Segment Start: RECORDS PROVIDED
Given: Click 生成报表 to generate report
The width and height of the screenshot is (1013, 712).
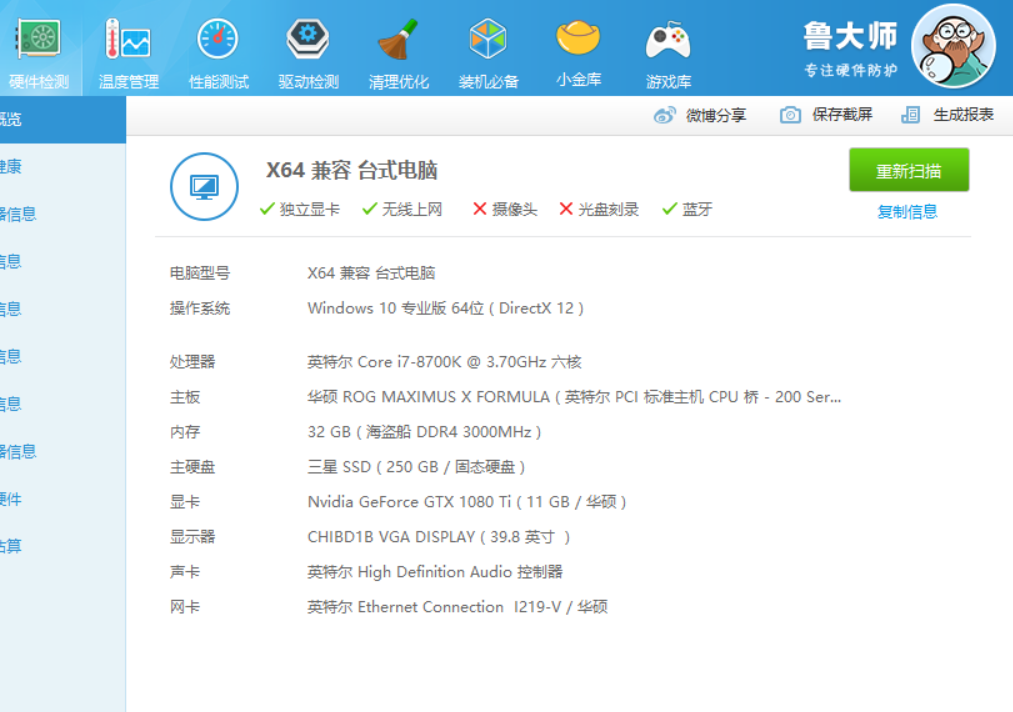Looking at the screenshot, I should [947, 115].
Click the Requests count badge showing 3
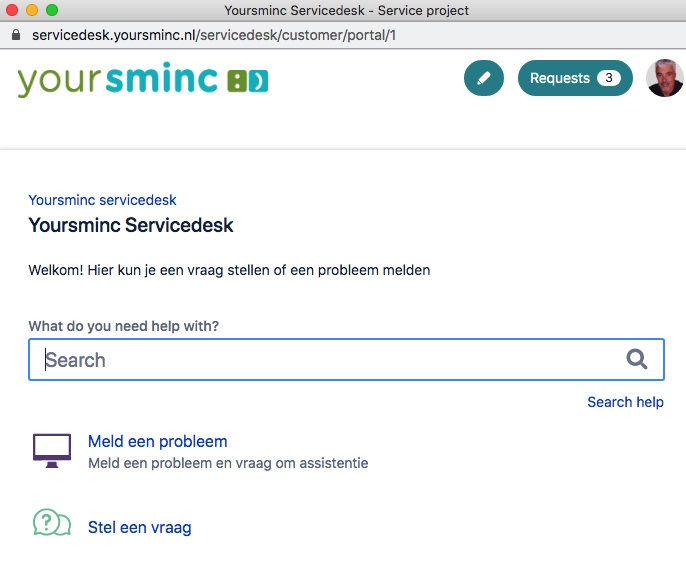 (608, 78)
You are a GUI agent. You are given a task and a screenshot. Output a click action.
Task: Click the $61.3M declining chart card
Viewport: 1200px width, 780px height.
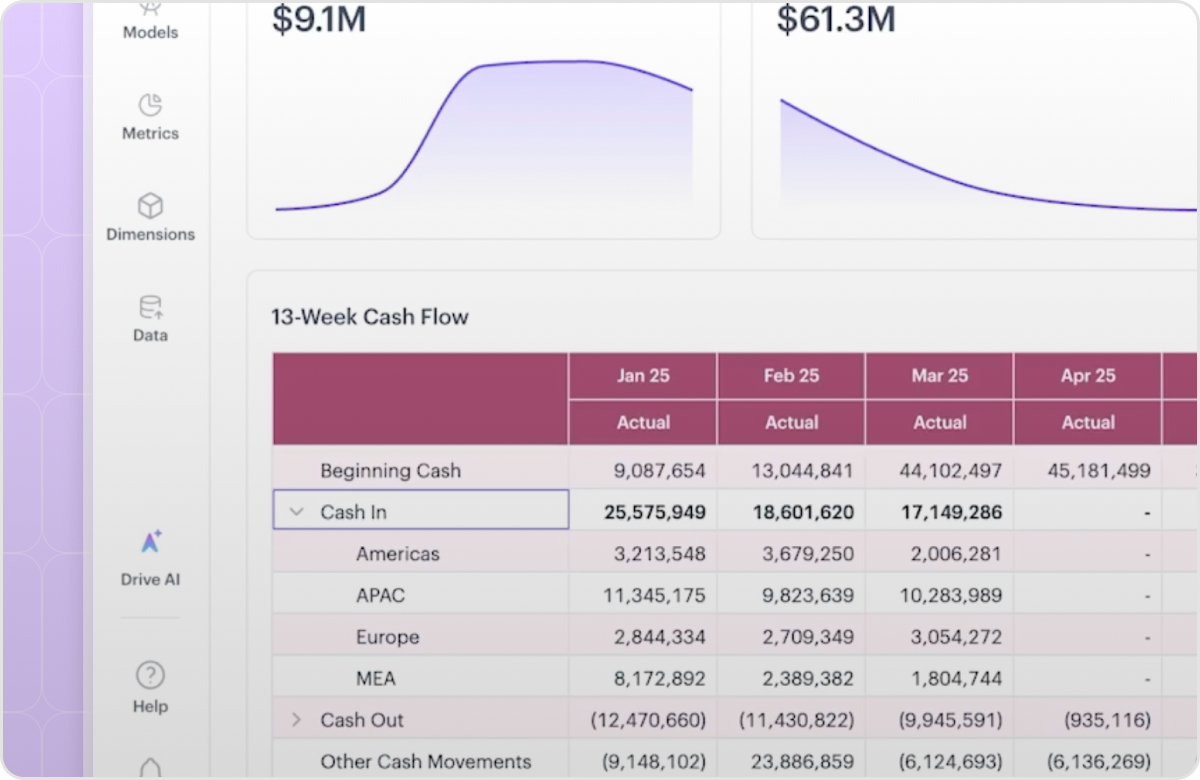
Segment End: RECORDS PROVIDED
WORK TO BE COMPLETED:
Transcribe all the data word for word; the images stay out.

ANSWER BOX:
Given: Click 生成报表 to generate report
The width and height of the screenshot is (1013, 712).
Looking at the screenshot, I should [947, 115].
Click the Requests count badge showing 3
 (608, 78)
You are a GUI agent. You are given a task and a screenshot. Output a click action.
Task: Click the $61.3M declining chart card
Viewport: 1200px width, 780px height.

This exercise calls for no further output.